A health, economic, social, and political crisis
FROM FAR AND NEAR - Ruben Almendras (The Freeman) - March 31, 2020 - 12:00am

The current COVID-19 pandemic is a once-in-a-hundred years’ kind of crisis and disaster. It may be comparable to the 14th-century plague (Black Death) and the 1918 Spanish Flu pandemics, but hopefully with lesser mortalities. The Black Death mortalities were in the hundred million and the Spanish Flu in the 50 million. Going on its fourth month, the COVID-19 pandemic has now infected over 600,000 people and some 30,000 plus have died. In the Philippines, over 1,000 have been infected and 68 have died as of the end of March 2020. Because of inadequate/insufficient testing of the population, the more important statistic are the fatalities. At this time, it can be said that the world has been doing well as far as containing the contamination and fatality rates compared to the previous pandemics, but as no one can predict how long this pandemic will last, this is still a work in progress. The advances in medical science, social hygiene, information and communication technologies, and all other scientific/technological advances may and will be the saving factor, even if the same advances are also responsible for the wider and faster contamination by making it possible for people to be more interconnected globally. Nevertheless, we are still facing a public health, an economic, a social and political crisis globally and in our country.

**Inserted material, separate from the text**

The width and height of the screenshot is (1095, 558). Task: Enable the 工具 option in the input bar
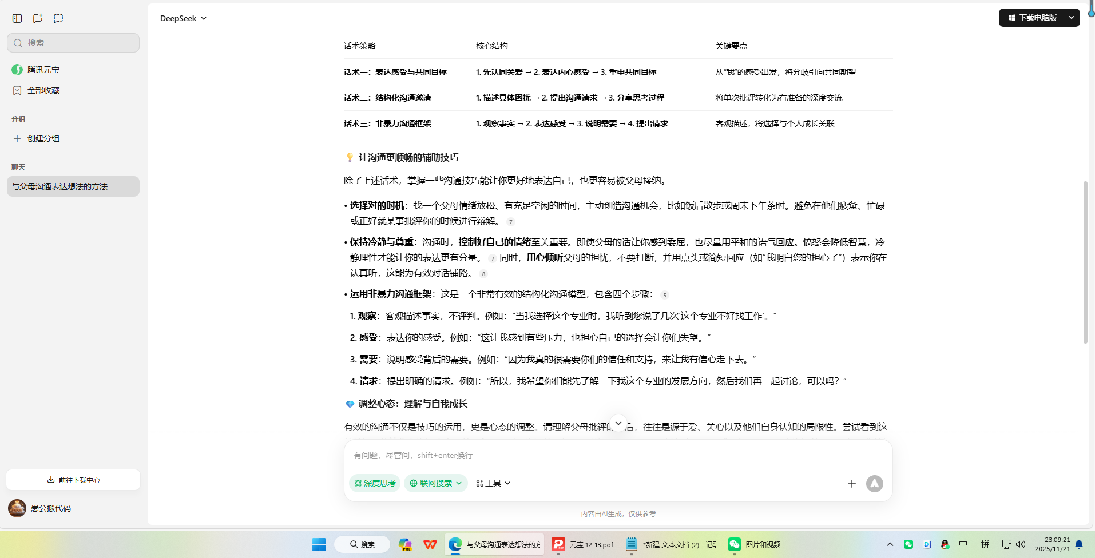491,483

The public health problem is how to reduce and limit the contagion among the population in a given geographic area, to avoid inundating the public and private health fatalities. While world wars may have similar number of casualties, they fatalities are spread over a longer period of time and can be contained in specific territories. Pandemics cause more deaths over a shorter time period and are difficult to contain in specific areas. Isolation, quarantine, population lockdowns, together with massive information dissemination and improved treatments are the answer, and are now implemented. Some countries are better than others in doing these, so they are more successful.

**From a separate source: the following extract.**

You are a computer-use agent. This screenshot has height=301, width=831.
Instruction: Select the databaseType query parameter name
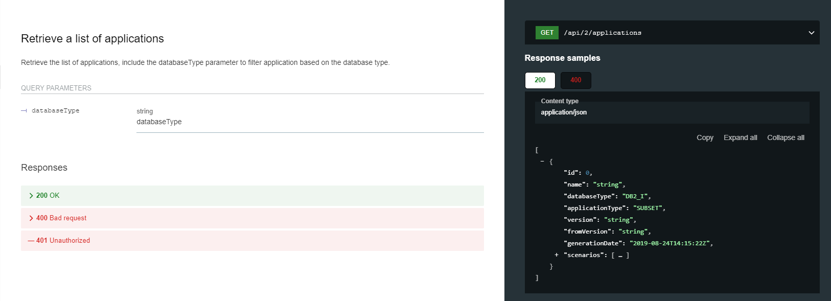[55, 111]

However, containing the health problem leads to an economic problem as the economy slows down or grinds to a halt. Demand and supply for goods and services constrict as factories and businesses close, consumers stop purchases except for food commodities, supply chains and delivery systems are disrupted, people are unemployed and have no income. Governments usually address this problem by flooding the economy with money to sustain the businesses with cheap funds and the working population with subsidy and outright grants. But the commendable thing that is happening in the Philippines and all over the world, is that the private sector has stepped in to sustain the economy by supporting the needs of their employees, donating to the informal sectors of the economy, and subsidizing the lower class, thereby mitigating the contraction of the demand side of the economy. And this is on top of all the private sector assistance to the public health problem by providing the medical supplies and equipment to the hospitals and other frontline workers. In the Philippines, the private sector contribution valued in monetary terms may even exceed the government’s assistance.

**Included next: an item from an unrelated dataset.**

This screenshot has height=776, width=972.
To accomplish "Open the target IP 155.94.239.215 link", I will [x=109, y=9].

There is a high probability that the initiatives and actions done by the government and the private sector may stave off the feared consequent social/civil unrest when a major component of the population becomes unable to secure basic food necessities. Streamlining and fine-tuning the quarantine and lockdown regulations to improve the supply chain and delivery systems should be prioritized. Instead of undermining the perceived political opponents who are helping this crisis, they should be supported. The reason there are many criticisms of the government’s efforts and errors, is because this government has been verbally, legally, and physically persecuting its opponents. These people are also now in the forefront of helping this country in this pandemic crisis.